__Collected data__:
________________________
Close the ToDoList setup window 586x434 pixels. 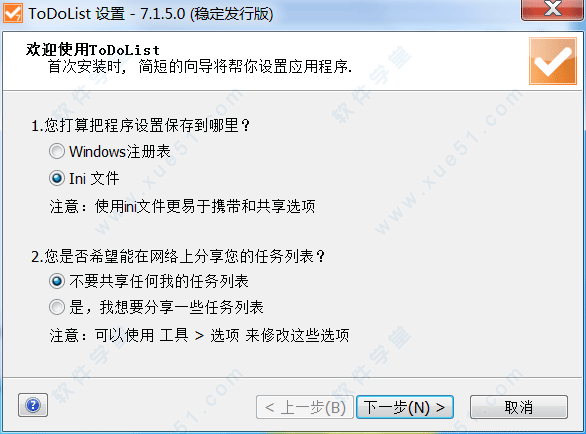click(552, 9)
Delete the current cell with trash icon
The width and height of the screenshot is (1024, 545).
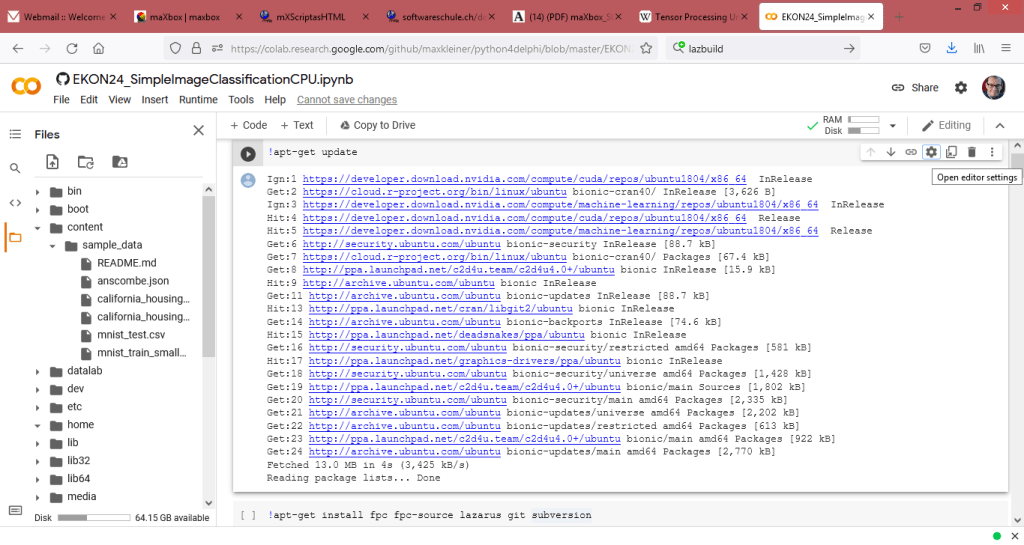971,152
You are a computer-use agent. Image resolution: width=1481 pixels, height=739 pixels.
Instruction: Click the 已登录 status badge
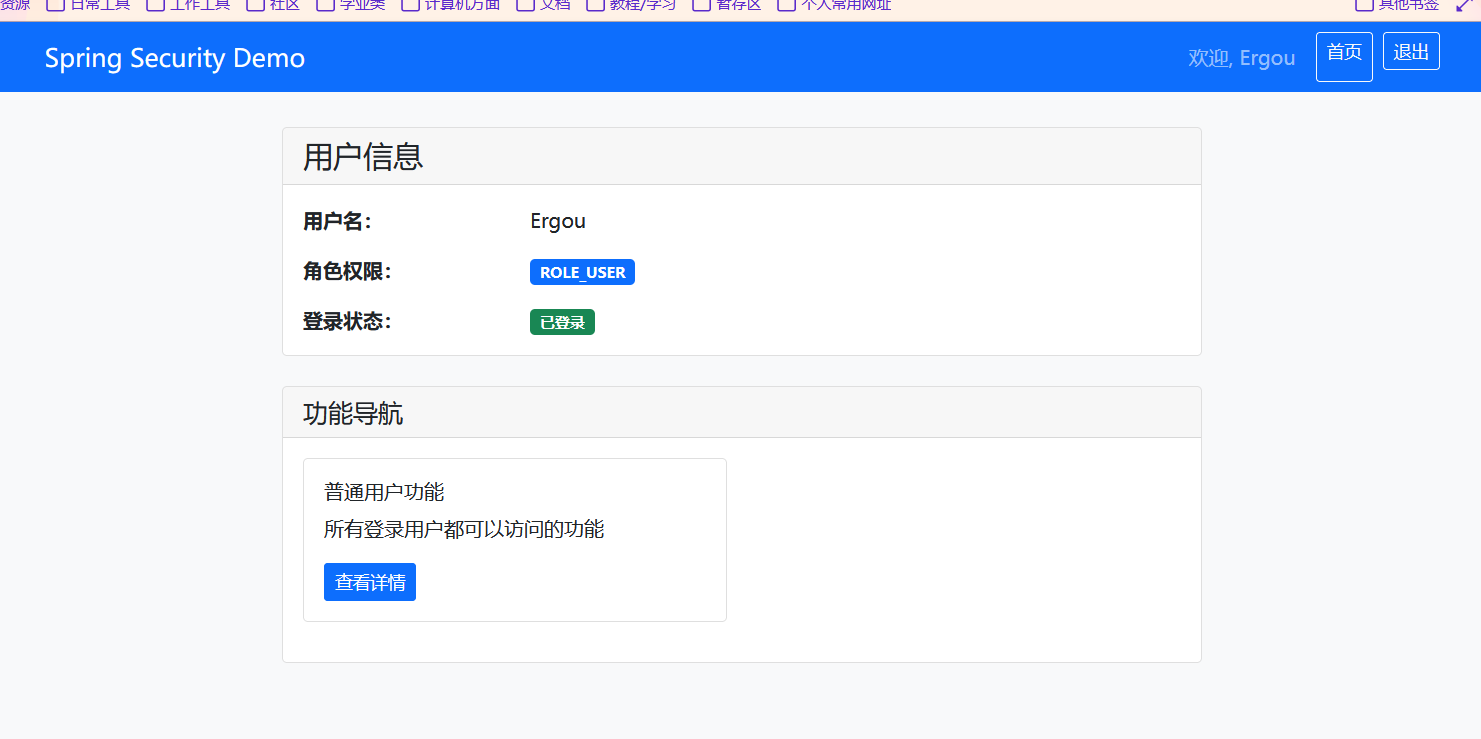coord(562,322)

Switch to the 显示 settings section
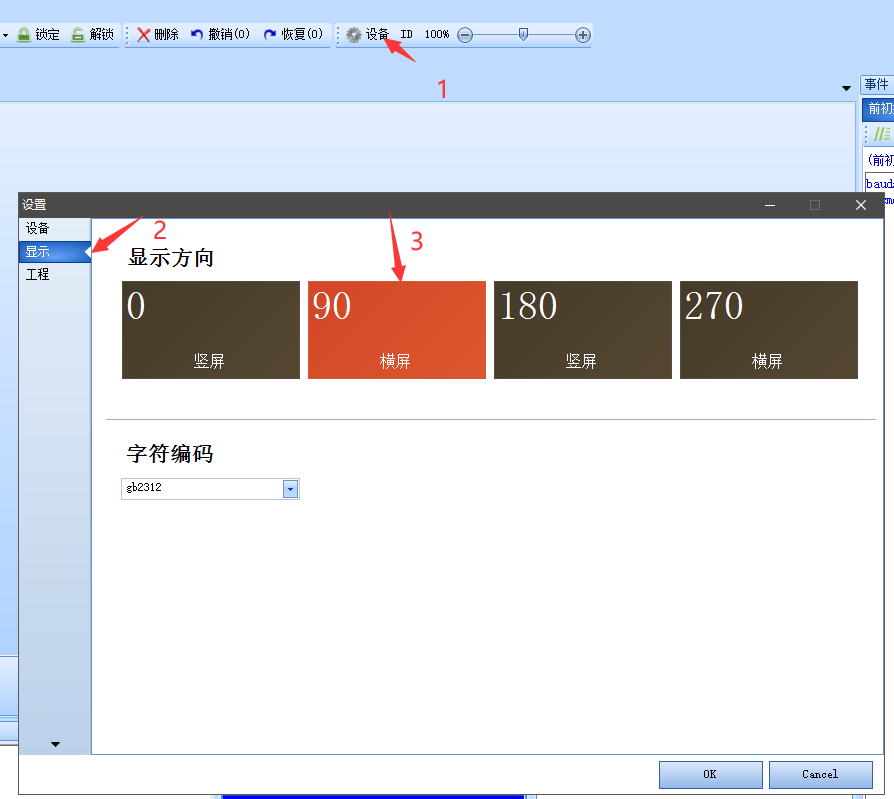coord(37,251)
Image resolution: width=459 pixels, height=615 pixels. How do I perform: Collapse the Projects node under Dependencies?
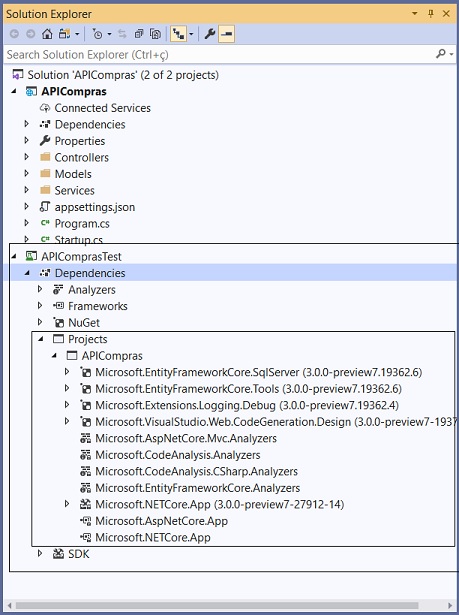(41, 339)
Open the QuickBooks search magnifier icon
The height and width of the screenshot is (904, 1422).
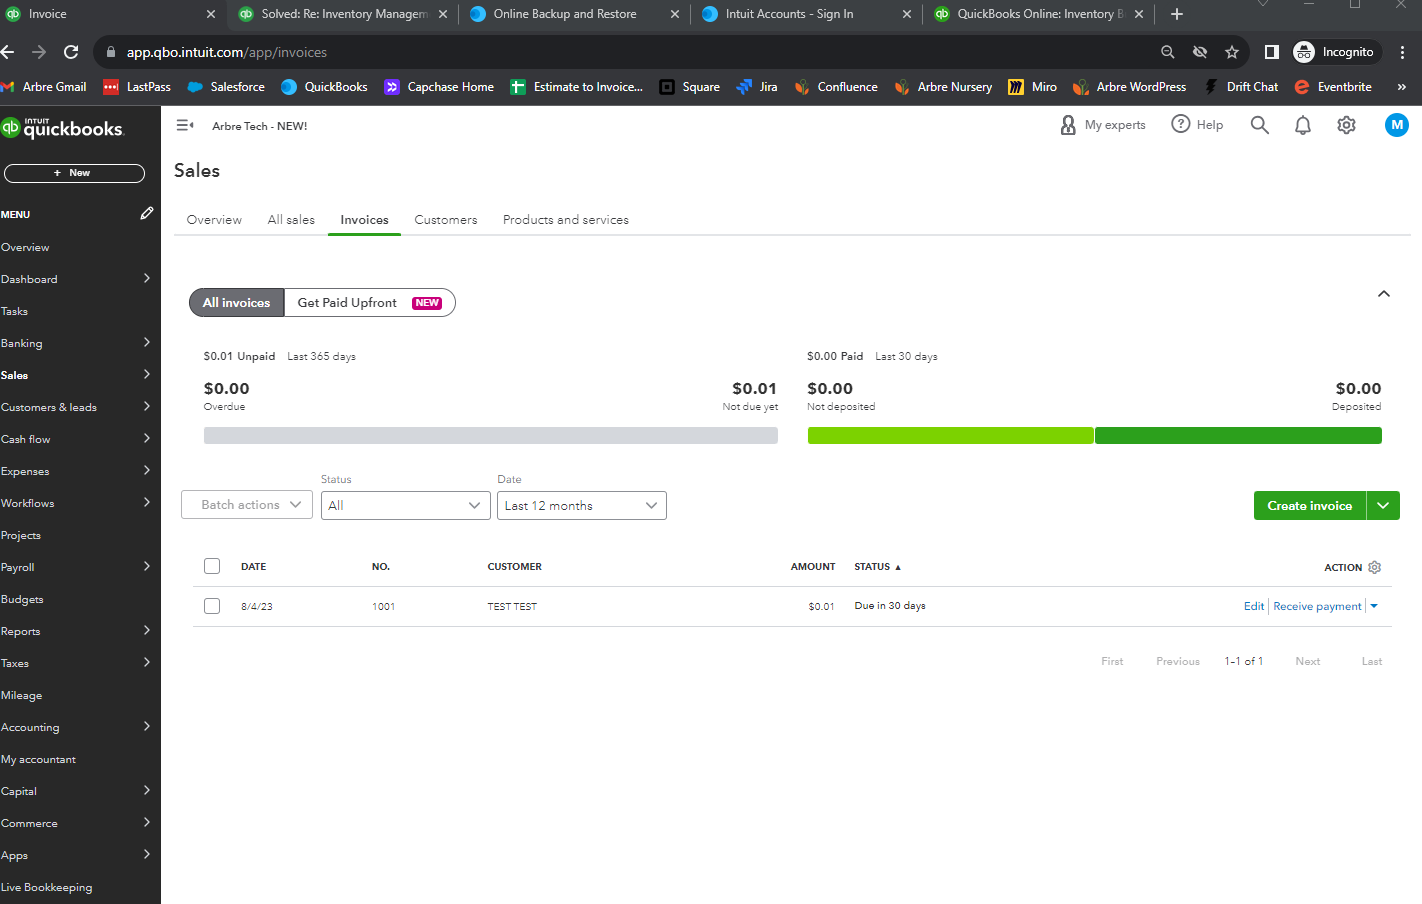tap(1259, 124)
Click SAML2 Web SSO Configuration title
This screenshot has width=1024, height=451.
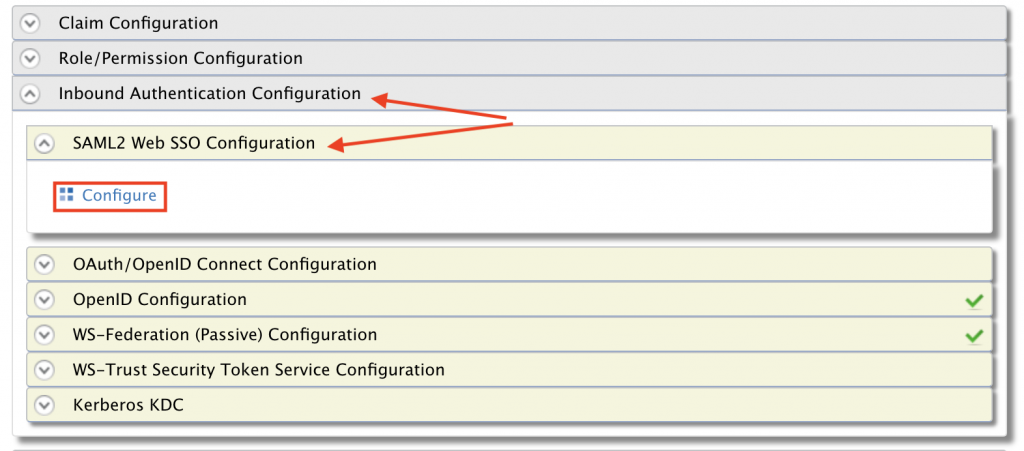tap(193, 143)
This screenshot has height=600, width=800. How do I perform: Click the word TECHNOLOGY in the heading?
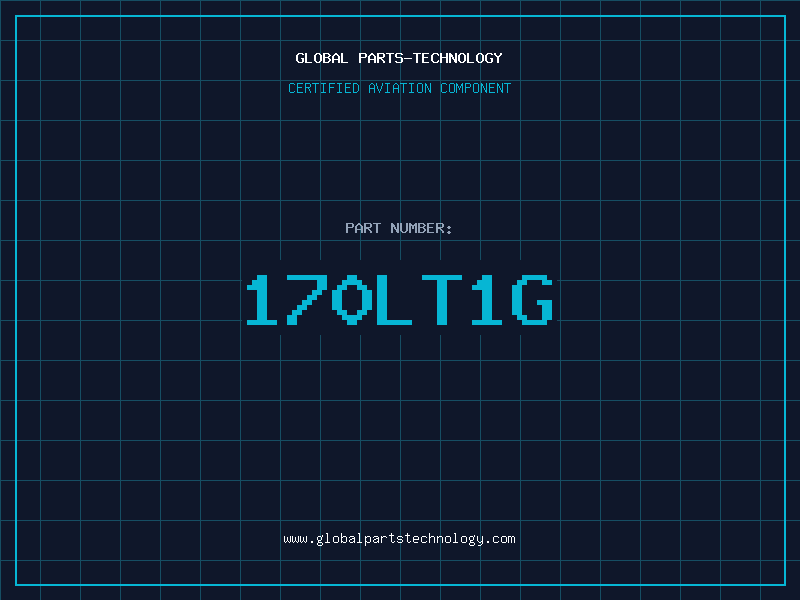[458, 58]
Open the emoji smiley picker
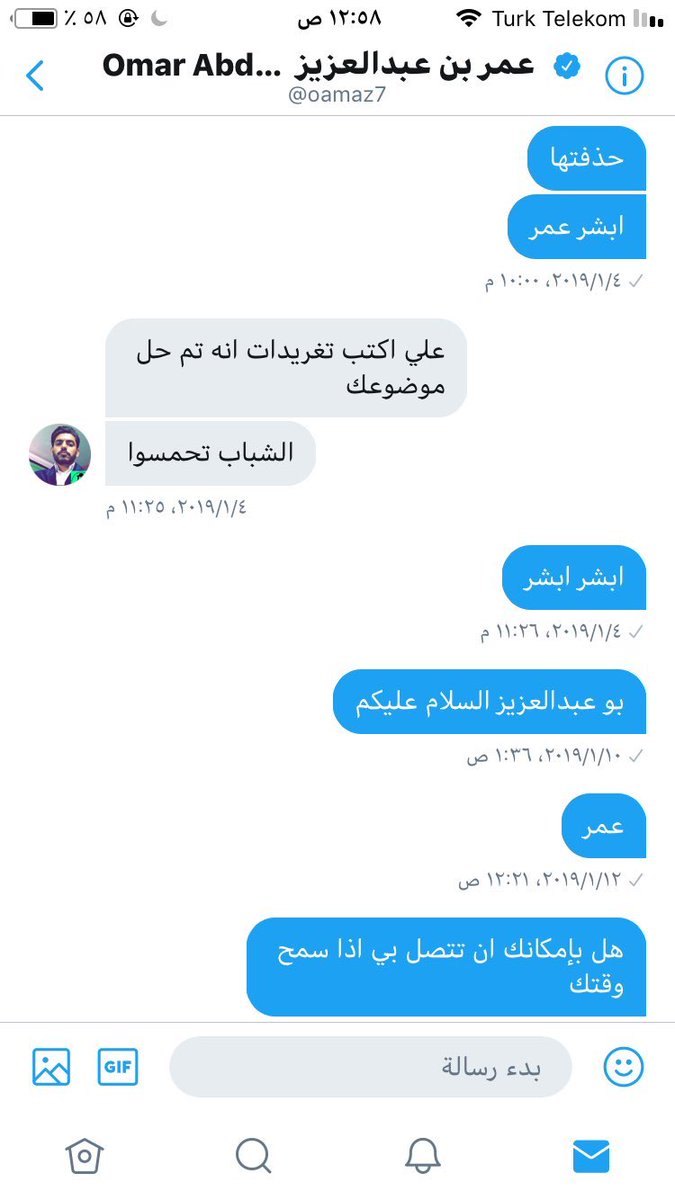 click(x=624, y=1067)
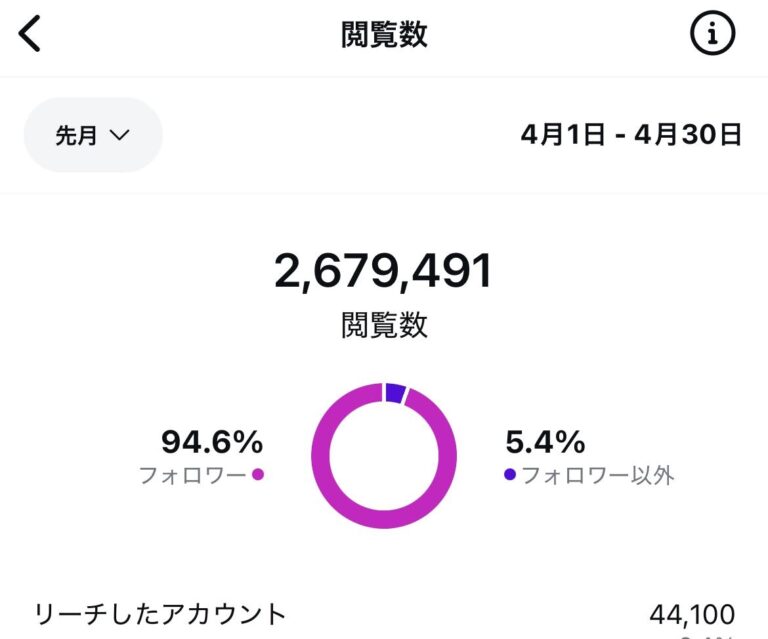Tap the 5.4% non-follower percentage
The image size is (768, 639).
[x=546, y=441]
________________________
__Description of the task__: All lines from the line with "Open the QuickBooks search magnifier icon" through the final line of the data, both included, are to be repeated exactly; no other lines and no pictures.

__Response area__:
Open the QuickBooks search magnifier icon
The height and width of the screenshot is (904, 1422).
tap(1259, 124)
Click SAML2 Web SSO Configuration title
This screenshot has width=1024, height=451.
tap(193, 143)
This screenshot has height=600, width=800. How do I perform: Click the word TECHNOLOGY in the heading?
[458, 58]
Open the emoji smiley picker
 click(x=624, y=1067)
Tap the 5.4% non-follower percentage
The image size is (768, 639).
[x=546, y=441]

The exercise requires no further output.